369You will be surprised by how much speed can be improved by proper
370document encoding and proper styles. I can try to gain a couple
371more pages per second by more efficient code, but a user's style
372that does an inefficient massive font switch for some 10 words per
373page easily compensates for that.
374
375When processing this 10 page chapter in an editor (Scite) it takes
376some 2.7 seconds between hitting the processing key and the result
377showing up in Acrobat. I can live with that, especially when I
378keep in mind that my next computer will be faster.
379
380This is where we stand now. The three reports shown before give
381you an impression of the impact of \LUATEX\ on \CONTEXT. To what
382extent is this reflected in the code base? We end this chapter
383with showing four tables. The first table shows the number of
384files that make up the core of \CONTEXT\ (modules are excluded).

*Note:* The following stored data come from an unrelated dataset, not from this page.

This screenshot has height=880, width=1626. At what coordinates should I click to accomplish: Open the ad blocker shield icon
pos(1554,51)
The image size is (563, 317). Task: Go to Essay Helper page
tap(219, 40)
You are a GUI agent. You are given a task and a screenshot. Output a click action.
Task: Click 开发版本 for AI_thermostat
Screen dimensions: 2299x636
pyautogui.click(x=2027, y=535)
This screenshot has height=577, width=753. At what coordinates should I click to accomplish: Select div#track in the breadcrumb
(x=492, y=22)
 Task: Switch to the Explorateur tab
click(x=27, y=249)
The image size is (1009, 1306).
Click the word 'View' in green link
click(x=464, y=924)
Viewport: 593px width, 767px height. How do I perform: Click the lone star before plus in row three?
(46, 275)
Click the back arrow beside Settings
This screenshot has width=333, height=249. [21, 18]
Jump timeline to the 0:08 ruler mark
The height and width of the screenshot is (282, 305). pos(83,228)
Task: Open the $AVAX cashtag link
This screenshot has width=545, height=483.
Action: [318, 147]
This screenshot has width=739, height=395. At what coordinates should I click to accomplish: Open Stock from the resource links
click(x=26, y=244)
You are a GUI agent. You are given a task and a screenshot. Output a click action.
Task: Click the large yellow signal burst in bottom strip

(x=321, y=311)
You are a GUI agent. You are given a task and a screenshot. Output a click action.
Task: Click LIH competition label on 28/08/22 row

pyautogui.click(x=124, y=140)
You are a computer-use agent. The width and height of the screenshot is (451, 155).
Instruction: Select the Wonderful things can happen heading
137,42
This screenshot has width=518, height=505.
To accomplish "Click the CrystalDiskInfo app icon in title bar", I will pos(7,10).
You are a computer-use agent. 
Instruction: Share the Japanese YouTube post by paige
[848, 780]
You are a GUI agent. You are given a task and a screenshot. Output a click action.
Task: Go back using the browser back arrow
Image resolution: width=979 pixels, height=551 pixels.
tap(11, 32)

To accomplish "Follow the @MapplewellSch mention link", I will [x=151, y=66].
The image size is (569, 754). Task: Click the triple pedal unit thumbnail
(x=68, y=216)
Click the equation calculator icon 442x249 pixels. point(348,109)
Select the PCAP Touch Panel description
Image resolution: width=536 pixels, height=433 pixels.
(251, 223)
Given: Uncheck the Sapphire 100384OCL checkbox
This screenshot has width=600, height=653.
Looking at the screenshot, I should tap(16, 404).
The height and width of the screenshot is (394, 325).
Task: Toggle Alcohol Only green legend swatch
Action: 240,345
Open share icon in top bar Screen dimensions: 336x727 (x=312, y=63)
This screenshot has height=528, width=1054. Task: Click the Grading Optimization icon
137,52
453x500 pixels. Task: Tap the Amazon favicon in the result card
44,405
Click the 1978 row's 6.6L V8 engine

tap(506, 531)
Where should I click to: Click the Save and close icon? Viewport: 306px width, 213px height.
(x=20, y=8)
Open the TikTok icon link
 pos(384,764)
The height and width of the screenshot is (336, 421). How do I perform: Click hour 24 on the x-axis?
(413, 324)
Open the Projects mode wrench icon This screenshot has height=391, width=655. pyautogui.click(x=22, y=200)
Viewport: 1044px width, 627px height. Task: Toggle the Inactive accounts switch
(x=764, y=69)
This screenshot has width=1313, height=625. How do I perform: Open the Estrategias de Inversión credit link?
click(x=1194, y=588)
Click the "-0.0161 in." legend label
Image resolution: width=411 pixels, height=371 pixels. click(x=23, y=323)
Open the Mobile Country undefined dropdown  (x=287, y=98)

385The second table shows the accumulated size of these files
386(comments and spacing stripped). The third and fourth table show
387the same information in a different way, just to give you a better
388impression of the relative number of files and sizes. The four
389character tags represent the file groups, so the files have
390names like \type {node-ini.mkiv}, \type {font-otf.lua} and
391\type {supp-box.tex}.
392
393Eventually most \MKII\ files (with the \type {mkii} suffix) and
394\MKIV\ files (with suffix \type {mkiv}) will differ and the number
395of files with the \type {tex} suffix will be fewer. Because they
396are and will be mostly downward compatible, styles and modules
397will be shared as much as possible.
398
399\placefigure[none,90,page]{}{\externalfigure[mk-last-state.pdf][page=1,width=\the\textheight]}
400\placefigure[none,90,page]{}{\externalfigure[mk-last-state.pdf][page=2,width=\the\textheight]}
401\placefigure[none,90,page]{}{\externalfigure[mk-last-state.pdf][page=3,width=\the\textheight]}
402\placefigure[none,90,page]{}{\externalfigure[mk-last-state.pdf][page=4,width=\the\textheight]}
403
404\stopcomponent
405